**What is needed:** Show each line of the items below in which the word "menu" appears.

[Data items]
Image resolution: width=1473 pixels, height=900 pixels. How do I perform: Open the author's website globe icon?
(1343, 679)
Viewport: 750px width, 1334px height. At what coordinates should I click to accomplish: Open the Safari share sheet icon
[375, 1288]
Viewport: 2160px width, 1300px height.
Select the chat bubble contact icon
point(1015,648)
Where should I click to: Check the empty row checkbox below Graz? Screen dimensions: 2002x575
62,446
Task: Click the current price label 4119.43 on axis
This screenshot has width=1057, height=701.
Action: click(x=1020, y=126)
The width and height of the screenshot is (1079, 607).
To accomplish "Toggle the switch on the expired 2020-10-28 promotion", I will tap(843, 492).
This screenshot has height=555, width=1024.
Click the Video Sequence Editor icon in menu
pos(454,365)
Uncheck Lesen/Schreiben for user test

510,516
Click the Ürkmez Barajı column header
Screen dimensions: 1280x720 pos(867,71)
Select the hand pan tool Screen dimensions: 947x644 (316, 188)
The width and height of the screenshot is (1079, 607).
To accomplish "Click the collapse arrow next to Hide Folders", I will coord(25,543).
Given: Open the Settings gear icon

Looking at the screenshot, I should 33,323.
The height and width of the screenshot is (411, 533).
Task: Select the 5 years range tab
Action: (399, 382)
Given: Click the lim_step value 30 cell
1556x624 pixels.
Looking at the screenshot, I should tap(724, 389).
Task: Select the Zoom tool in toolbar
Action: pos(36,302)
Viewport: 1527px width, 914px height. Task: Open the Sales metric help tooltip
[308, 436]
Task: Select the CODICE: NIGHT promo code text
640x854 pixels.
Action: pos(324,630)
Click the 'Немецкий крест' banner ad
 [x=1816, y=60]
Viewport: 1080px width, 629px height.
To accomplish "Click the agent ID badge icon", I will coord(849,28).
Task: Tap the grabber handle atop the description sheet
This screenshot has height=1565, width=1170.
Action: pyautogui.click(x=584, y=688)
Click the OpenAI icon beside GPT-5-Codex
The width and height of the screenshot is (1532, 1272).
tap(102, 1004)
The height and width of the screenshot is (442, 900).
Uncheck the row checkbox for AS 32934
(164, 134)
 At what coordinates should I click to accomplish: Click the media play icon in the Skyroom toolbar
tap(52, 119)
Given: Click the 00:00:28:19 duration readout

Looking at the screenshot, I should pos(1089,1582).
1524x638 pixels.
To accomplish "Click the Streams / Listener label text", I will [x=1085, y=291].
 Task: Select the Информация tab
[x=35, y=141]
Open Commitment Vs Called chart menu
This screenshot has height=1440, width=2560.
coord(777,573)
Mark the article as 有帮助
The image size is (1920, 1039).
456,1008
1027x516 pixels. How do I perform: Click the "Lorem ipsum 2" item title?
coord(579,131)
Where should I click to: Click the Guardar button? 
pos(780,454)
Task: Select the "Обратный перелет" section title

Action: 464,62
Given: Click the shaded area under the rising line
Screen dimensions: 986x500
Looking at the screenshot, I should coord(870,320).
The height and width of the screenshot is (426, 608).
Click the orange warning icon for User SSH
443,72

**Correct response:**
Click the Video Sequence Editor icon in menu
Open Commitment Vs Called chart menu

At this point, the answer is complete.